Sementara itu, National Highway Traffic Safety Administration (NHTSA) Amerika Serikat pada 2013 merumuskan rekomendasi batas minimum kebisingan kendaraan listrik. Ukuran suara minimal mobil listrik menurut anjuran NHTSA adalah 49 dB pada kondisi kendaraan idle, 55 dB di kecepatan 10 km/jam, 62 dB di kecepatan 20 km/jam, 66 dB di kecepatan 30 km/jam, dan 50 dB saat mundur.

Menanggapi masalah kesenyapan suara, Segenap produsen mobil listrik sudah mencari jalan keluar dengan membuat bunyi artifisial. Di Tokyo Motor Show 2017, Nissan memperkenalkan teknologi “canto” pada mobil kosep Nissan IMx. Canto yang berarti “nyanyian” dalam Bahasa Italia merupakan teknologi suara artifisial yang mengalun dengan irama. Nada yang dikeluarkan semakin tinggi seiring dengan peningkatan kecepatan mobil. Meskipun berirama, suara canto bisa dengan mudah dikenali sebagai suara mobil oleh telinga manusia.

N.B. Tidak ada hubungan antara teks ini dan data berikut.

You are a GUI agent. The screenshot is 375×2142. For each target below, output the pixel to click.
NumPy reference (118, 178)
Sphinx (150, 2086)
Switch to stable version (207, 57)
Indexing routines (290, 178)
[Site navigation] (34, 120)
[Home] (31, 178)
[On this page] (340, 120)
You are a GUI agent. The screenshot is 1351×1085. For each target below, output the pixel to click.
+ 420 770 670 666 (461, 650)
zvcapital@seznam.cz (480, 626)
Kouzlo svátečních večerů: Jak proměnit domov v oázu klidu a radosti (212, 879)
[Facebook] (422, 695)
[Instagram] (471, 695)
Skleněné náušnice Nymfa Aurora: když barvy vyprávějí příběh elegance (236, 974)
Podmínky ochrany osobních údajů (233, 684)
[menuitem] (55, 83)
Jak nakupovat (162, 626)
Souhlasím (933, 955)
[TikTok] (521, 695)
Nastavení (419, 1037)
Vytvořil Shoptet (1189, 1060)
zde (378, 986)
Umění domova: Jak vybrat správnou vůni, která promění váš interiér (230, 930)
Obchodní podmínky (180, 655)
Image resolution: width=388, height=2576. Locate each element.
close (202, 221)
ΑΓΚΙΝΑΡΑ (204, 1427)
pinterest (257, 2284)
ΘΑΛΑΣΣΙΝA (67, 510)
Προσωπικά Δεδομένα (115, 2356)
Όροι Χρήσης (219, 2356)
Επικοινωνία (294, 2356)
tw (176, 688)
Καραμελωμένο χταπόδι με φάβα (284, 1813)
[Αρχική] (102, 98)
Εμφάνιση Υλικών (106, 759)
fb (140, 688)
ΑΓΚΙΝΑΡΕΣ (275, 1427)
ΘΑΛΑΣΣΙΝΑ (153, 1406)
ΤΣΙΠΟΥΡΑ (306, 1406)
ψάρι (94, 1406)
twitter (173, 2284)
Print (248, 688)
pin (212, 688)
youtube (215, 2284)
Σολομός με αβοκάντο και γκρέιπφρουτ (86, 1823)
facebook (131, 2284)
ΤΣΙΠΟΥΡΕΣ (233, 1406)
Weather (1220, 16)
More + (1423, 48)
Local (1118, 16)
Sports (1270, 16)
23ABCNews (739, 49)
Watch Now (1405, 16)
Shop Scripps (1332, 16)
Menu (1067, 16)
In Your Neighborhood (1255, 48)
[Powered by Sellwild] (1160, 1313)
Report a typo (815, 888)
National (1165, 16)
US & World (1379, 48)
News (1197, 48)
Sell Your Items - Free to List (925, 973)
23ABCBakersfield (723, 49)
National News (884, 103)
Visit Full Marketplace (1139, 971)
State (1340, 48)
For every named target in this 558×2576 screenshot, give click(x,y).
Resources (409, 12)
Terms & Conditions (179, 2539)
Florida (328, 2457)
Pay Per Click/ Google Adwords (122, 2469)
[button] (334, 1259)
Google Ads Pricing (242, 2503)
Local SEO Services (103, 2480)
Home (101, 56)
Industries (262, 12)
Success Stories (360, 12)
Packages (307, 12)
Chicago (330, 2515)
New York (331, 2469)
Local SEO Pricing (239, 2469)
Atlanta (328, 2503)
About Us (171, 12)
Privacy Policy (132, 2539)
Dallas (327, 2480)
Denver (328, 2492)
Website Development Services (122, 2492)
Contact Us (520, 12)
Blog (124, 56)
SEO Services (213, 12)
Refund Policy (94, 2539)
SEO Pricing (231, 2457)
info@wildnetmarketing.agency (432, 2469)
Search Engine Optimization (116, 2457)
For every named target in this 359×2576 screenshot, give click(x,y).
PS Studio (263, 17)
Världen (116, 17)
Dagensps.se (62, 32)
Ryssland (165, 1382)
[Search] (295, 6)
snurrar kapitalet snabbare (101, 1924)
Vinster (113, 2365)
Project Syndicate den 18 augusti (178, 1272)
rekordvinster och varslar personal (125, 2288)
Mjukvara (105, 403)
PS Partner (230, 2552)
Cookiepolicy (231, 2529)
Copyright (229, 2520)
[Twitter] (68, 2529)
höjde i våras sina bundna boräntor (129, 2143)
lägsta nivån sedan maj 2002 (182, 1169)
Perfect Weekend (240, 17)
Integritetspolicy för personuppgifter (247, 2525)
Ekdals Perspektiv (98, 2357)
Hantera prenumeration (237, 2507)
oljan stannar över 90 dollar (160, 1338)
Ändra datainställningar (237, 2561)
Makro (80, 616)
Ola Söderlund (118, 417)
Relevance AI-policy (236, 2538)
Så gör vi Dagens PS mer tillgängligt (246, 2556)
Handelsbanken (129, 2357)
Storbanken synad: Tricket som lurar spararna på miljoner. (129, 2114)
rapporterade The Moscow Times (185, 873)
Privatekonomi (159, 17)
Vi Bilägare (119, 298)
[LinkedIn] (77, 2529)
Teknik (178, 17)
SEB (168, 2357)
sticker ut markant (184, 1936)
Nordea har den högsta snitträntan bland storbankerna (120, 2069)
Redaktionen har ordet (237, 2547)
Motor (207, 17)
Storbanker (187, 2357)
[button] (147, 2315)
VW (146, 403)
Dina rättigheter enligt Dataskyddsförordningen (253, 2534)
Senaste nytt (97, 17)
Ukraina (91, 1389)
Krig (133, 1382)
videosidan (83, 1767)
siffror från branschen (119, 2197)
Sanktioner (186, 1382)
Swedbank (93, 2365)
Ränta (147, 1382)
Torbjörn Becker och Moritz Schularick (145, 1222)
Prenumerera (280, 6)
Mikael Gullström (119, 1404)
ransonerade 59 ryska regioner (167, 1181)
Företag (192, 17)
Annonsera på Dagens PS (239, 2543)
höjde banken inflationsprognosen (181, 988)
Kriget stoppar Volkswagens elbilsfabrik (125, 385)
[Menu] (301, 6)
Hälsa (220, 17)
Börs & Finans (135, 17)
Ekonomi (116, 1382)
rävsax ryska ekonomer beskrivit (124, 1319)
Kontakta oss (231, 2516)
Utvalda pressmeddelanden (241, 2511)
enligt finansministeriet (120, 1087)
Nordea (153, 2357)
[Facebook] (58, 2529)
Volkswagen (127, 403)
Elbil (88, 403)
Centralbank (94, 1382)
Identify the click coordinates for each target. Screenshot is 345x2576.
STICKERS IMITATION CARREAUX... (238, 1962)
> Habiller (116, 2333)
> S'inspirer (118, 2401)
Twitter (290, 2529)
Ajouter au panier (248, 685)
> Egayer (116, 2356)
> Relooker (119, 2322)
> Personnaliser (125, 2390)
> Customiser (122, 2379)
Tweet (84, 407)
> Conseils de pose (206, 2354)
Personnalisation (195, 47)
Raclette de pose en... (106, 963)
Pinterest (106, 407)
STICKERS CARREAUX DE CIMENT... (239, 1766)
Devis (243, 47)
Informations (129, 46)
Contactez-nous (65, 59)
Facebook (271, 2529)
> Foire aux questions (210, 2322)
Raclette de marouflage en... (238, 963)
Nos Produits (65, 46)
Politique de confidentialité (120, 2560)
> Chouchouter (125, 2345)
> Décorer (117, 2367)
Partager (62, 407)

Audi R8 e-Tron sudah lebih dulu dibekali suara artifisial sejak 2012. Bunyi yang diberikan berbeda-beda untuk setiap unit mobil Audi R8 e-Tron. Suara dibuat di studio rekaman, kemudian disimpan dalam perangkat digital di mobil. Suara tersebut dialirkan menuju loudspeaker yang tersembunyi di bagian bawah mobil. Sama seperti canto, nada suara artifisial Audi juga menyesuaikan kecepatan mobil.

Pabrikan mobil mewah Jaguar juga sudah memberikan suara buatan pada mobil listriknya Jaguar I-Pace. Berbeda dengan Nissan dan Audi yang membuat suara unik, Jaguar melimpahkan suara khas mesin konvensional. Selain agar bisa didengar pengguna jalan lain, suara buatan di mobil Jaguar dirancang buat memberikan sensasi berkendara yang mengasyikkan.

Dalam konteks Indonesia, upaya pemerintah mulai membuat payung hukum tingkat suara mobil listrik patut diapresiasi. Namun, keseriusan pemerintah untuk menjadikan kendaraan listrik bisa berkembang masih butuh pembuktian.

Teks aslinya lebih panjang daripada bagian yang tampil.